### [YOUR OBJECTIVE]
Produce all the records again exactly as they stand.

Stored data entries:
-*-*-

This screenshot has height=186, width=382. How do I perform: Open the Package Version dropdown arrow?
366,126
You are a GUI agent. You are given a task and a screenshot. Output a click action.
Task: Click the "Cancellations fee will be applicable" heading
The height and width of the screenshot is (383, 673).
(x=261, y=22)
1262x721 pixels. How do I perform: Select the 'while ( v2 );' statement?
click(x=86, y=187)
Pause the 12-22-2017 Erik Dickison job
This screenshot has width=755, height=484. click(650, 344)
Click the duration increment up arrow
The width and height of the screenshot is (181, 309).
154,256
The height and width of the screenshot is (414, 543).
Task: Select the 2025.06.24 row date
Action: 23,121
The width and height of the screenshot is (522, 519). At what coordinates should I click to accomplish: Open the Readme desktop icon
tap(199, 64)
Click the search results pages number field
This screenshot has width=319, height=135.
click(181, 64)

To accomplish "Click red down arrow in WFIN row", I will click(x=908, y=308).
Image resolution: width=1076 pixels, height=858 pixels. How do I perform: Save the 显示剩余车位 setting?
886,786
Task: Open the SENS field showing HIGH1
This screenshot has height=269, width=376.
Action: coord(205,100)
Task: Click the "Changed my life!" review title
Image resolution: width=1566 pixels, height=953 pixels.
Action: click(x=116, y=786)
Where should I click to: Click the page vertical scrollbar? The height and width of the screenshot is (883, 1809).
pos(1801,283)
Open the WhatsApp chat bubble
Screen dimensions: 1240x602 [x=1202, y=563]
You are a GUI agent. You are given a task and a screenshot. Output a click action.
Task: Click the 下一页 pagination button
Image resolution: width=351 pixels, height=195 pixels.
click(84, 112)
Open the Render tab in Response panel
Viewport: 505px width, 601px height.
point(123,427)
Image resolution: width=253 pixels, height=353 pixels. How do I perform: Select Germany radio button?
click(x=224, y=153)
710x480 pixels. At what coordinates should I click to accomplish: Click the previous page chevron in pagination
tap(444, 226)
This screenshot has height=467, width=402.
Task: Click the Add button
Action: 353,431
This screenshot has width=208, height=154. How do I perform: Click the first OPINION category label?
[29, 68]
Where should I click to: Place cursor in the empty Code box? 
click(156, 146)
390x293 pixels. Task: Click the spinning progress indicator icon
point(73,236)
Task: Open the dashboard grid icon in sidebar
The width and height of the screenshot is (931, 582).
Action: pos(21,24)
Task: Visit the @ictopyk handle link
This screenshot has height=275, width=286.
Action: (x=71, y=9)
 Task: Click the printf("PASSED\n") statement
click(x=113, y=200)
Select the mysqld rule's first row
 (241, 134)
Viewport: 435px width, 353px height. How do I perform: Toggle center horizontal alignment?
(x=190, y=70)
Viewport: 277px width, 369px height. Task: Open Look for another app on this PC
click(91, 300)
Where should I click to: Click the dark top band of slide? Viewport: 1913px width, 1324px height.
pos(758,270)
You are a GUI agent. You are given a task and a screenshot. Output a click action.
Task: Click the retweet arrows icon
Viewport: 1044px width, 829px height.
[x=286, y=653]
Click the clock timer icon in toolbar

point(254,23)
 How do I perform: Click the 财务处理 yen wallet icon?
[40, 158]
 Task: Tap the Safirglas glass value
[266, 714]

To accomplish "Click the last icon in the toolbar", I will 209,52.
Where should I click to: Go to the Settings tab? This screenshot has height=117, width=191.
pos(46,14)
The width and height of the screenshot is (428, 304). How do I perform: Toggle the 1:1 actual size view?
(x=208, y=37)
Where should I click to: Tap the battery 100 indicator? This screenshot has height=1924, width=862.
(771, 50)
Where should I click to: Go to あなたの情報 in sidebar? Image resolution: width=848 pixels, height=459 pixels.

-*-*-

### [WRITTEN RESPONSE]
This screenshot has height=186, width=382. How do I perform: Open the Package Version dropdown arrow?
366,126
You are a GUI agent. You are given a task and a screenshot. Output a click action.
Task: Click the "Cancellations fee will be applicable" heading
The height and width of the screenshot is (383, 673).
(x=261, y=22)
1262x721 pixels. How do I perform: Select the 'while ( v2 );' statement?
click(x=86, y=187)
Pause the 12-22-2017 Erik Dickison job
This screenshot has width=755, height=484. click(650, 344)
Click the duration increment up arrow
The width and height of the screenshot is (181, 309).
154,256
The height and width of the screenshot is (414, 543).
Task: Select the 2025.06.24 row date
Action: 23,121
The width and height of the screenshot is (522, 519). At what coordinates should I click to accomplish: Open the Readme desktop icon
tap(199, 64)
Click the search results pages number field
This screenshot has width=319, height=135.
click(181, 64)

To accomplish "Click red down arrow in WFIN row", I will click(x=908, y=308).
Image resolution: width=1076 pixels, height=858 pixels. How do I perform: Save the 显示剩余车位 setting?
886,786
Task: Open the SENS field showing HIGH1
This screenshot has height=269, width=376.
Action: coord(205,100)
Task: Click the "Changed my life!" review title
Image resolution: width=1566 pixels, height=953 pixels.
Action: click(x=116, y=786)
Where should I click to: Click the page vertical scrollbar? The height and width of the screenshot is (883, 1809).
pos(1801,283)
Open the WhatsApp chat bubble
Screen dimensions: 1240x602 [x=1202, y=563]
You are a GUI agent. You are given a task and a screenshot. Output a click action.
Task: Click the 下一页 pagination button
Image resolution: width=351 pixels, height=195 pixels.
click(84, 112)
Open the Render tab in Response panel
Viewport: 505px width, 601px height.
point(123,427)
Image resolution: width=253 pixels, height=353 pixels. How do I perform: Select Germany radio button?
click(x=224, y=153)
710x480 pixels. At what coordinates should I click to accomplish: Click the previous page chevron in pagination
tap(444, 226)
This screenshot has height=467, width=402.
Task: Click the Add button
Action: 353,431
This screenshot has width=208, height=154. How do I perform: Click the first OPINION category label?
[29, 68]
Where should I click to: Place cursor in the empty Code box? 
click(156, 146)
390x293 pixels. Task: Click the spinning progress indicator icon
point(73,236)
Task: Open the dashboard grid icon in sidebar
The width and height of the screenshot is (931, 582).
Action: pos(21,24)
Task: Visit the @ictopyk handle link
This screenshot has height=275, width=286.
Action: (x=71, y=9)
 Task: Click the printf("PASSED\n") statement
click(x=113, y=200)
Select the mysqld rule's first row
 (241, 134)
Viewport: 435px width, 353px height. How do I perform: Toggle center horizontal alignment?
(x=190, y=70)
Viewport: 277px width, 369px height. Task: Open Look for another app on this PC
click(91, 300)
Where should I click to: Click the dark top band of slide? Viewport: 1913px width, 1324px height.
pos(758,270)
You are a GUI agent. You are given a task and a screenshot. Output a click action.
Task: Click the retweet arrows icon
Viewport: 1044px width, 829px height.
[x=286, y=653]
Click the clock timer icon in toolbar

point(254,23)
 How do I perform: Click the 财务处理 yen wallet icon?
[40, 158]
 Task: Tap the Safirglas glass value
[266, 714]

To accomplish "Click the last icon in the toolbar", I will 209,52.
Where should I click to: Go to the Settings tab? This screenshot has height=117, width=191.
pos(46,14)
The width and height of the screenshot is (428, 304). How do I perform: Toggle the 1:1 actual size view?
(x=208, y=37)
Where should I click to: Tap the battery 100 indicator? This screenshot has height=1924, width=862.
(771, 50)
Where should I click to: Go to あなたの情報 in sidebar? Image resolution: width=848 pixels, height=459 pixels.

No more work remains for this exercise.